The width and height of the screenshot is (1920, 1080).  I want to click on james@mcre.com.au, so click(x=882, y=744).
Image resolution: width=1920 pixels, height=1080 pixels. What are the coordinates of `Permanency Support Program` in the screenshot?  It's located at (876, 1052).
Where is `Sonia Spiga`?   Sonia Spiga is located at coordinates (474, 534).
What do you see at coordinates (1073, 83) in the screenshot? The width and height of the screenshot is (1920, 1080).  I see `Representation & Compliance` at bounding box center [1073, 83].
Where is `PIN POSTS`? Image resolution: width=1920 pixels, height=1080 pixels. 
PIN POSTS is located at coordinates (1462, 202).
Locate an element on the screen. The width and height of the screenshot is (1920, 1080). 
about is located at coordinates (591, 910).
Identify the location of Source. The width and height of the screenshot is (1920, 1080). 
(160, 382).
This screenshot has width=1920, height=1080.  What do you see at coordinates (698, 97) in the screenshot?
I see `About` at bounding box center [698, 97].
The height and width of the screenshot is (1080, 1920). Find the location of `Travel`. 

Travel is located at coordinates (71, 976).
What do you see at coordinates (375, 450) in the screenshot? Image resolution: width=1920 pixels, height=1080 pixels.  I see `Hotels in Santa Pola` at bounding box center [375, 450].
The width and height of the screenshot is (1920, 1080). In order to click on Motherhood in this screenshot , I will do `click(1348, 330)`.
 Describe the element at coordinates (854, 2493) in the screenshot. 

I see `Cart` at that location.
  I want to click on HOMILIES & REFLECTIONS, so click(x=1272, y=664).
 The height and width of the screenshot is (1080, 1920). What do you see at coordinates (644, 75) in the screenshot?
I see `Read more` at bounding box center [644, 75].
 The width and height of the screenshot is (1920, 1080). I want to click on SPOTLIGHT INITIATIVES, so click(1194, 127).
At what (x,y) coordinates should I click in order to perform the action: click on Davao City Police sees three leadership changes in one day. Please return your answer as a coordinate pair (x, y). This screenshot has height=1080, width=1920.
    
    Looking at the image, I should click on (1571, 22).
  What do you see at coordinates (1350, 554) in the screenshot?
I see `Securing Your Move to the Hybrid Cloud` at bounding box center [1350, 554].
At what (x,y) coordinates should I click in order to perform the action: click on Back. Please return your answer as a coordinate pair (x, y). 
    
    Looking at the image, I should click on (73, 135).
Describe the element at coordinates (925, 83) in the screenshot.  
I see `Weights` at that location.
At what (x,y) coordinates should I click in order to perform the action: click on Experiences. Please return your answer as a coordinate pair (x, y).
-- -- --
(Stated goal): Format the material above as a Markdown table with two columns, Row and Text. Give each non-blank line its own numbered row and omit blank lines.

(Full solution):
| Row | Text |
|---|---|
| 1 | The width and height of the screenshot is (1920, 1080).  I want to click on james@mcre.com.au, so click(x=882, y=744). |
| 2 | Image resolution: width=1920 pixels, height=1080 pixels. What are the coordinates of `Permanency Support Program` in the screenshot?  It's located at (876, 1052). |
| 3 | Where is `Sonia Spiga`?   Sonia Spiga is located at coordinates (474, 534). |
| 4 | What do you see at coordinates (1073, 83) in the screenshot? The width and height of the screenshot is (1920, 1080).  I see `Representation & Compliance` at bounding box center [1073, 83]. |
| 5 | Where is `PIN POSTS`? Image resolution: width=1920 pixels, height=1080 pixels.  |
| 6 | PIN POSTS is located at coordinates (1462, 202). |
| 7 | Locate an element on the screen. The width and height of the screenshot is (1920, 1080).  |
| 8 | about is located at coordinates (591, 910). |
| 9 | Identify the location of Source. The width and height of the screenshot is (1920, 1080).  |
| 10 | (160, 382). |
| 11 | This screenshot has width=1920, height=1080.  What do you see at coordinates (698, 97) in the screenshot? |
| 12 | I see `About` at bounding box center [698, 97]. |
| 13 | The height and width of the screenshot is (1080, 1920). Find the location of `Travel`.  |
| 14 | Travel is located at coordinates (71, 976). |
| 15 | What do you see at coordinates (375, 450) in the screenshot? Image resolution: width=1920 pixels, height=1080 pixels.  I see `Hotels in Santa Pola` at bounding box center [375, 450]. |
| 16 | The width and height of the screenshot is (1920, 1080). In order to click on Motherhood in this screenshot , I will do `click(1348, 330)`. |
| 17 |  Describe the element at coordinates (854, 2493) in the screenshot.  |
| 18 | I see `Cart` at that location. |
| 19 |   I want to click on HOMILIES & REFLECTIONS, so click(x=1272, y=664). |
| 20 |  The height and width of the screenshot is (1080, 1920). What do you see at coordinates (644, 75) in the screenshot? |
| 21 | I see `Read more` at bounding box center [644, 75]. |
| 22 |  The width and height of the screenshot is (1920, 1080). I want to click on SPOTLIGHT INITIATIVES, so click(1194, 127). |
| 23 | At what (x,y) coordinates should I click in order to perform the action: click on Davao City Police sees three leadership changes in one day. Please return your answer as a coordinate pair (x, y). This screenshot has height=1080, width=1920. |
| 24 |     Looking at the image, I should click on (1571, 22). |
| 25 |   What do you see at coordinates (1350, 554) in the screenshot? |
| 26 | I see `Securing Your Move to the Hybrid Cloud` at bounding box center [1350, 554]. |
| 27 | At what (x,y) coordinates should I click in order to perform the action: click on Back. Please return your answer as a coordinate pair (x, y).  |
| 28 |     Looking at the image, I should click on (73, 135). |
| 29 | Describe the element at coordinates (925, 83) in the screenshot.   |
| 30 | I see `Weights` at that location. |
| 31 | At what (x,y) coordinates should I click in order to perform the action: click on Experiences. Please return your answer as a coordinate pair (x, y). |